:: Dataset records ::
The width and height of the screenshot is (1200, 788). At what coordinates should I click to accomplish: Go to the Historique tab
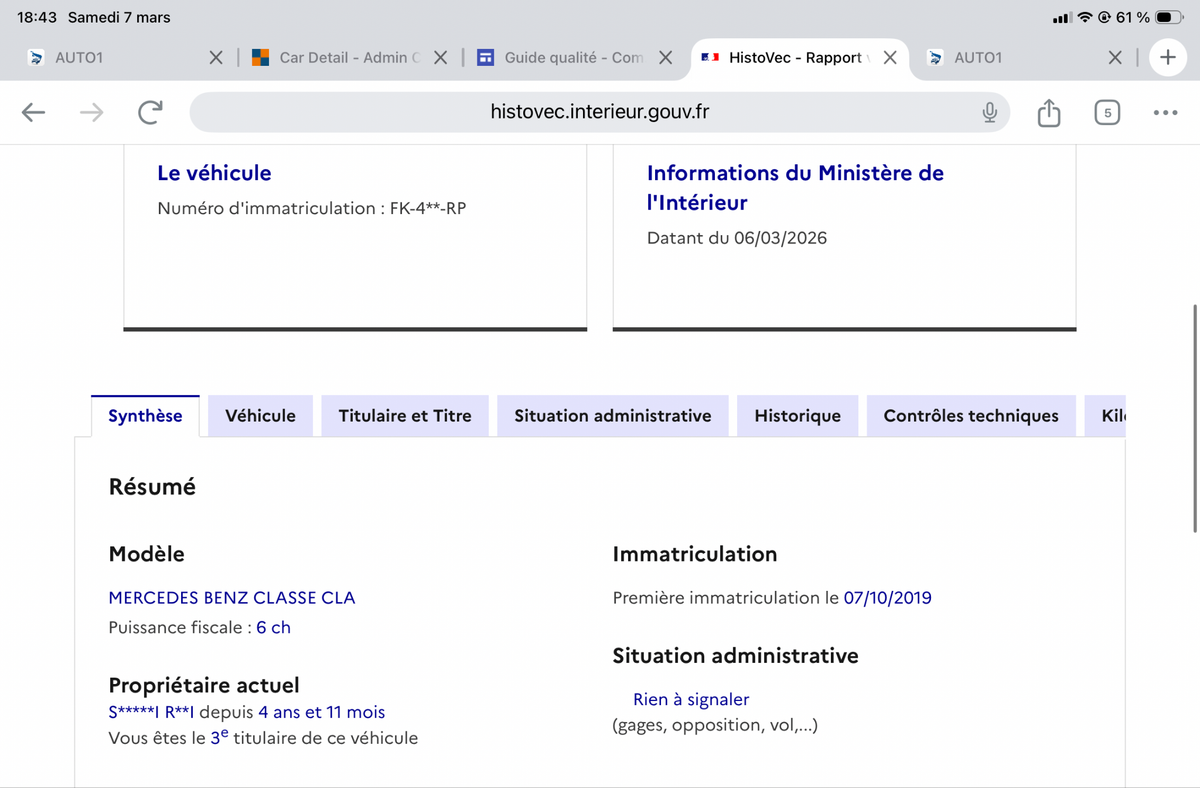[797, 416]
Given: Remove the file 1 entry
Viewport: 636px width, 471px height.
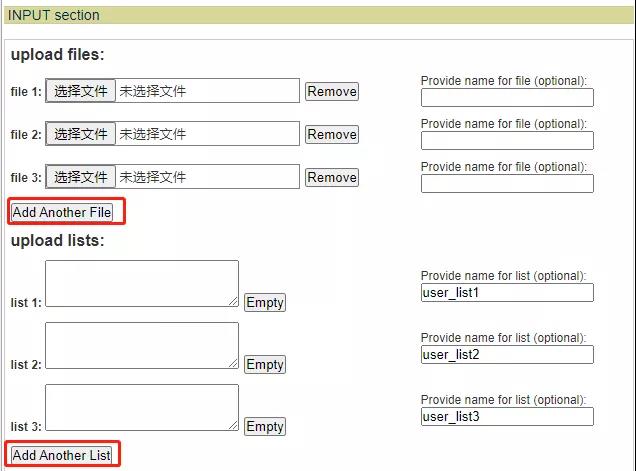Looking at the screenshot, I should tap(332, 92).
:::
### What is asked
Please rewrite the entries above, switching "tab" to "section" and keeping everything else unchanged. Leave the pictures out.

### Correct answer
The width and height of the screenshot is (1200, 788). At what coordinates should I click to accomplish: Go to the Historique section
[797, 416]
Given: Remove the file 1 entry
Viewport: 636px width, 471px height.
Looking at the screenshot, I should tap(332, 92).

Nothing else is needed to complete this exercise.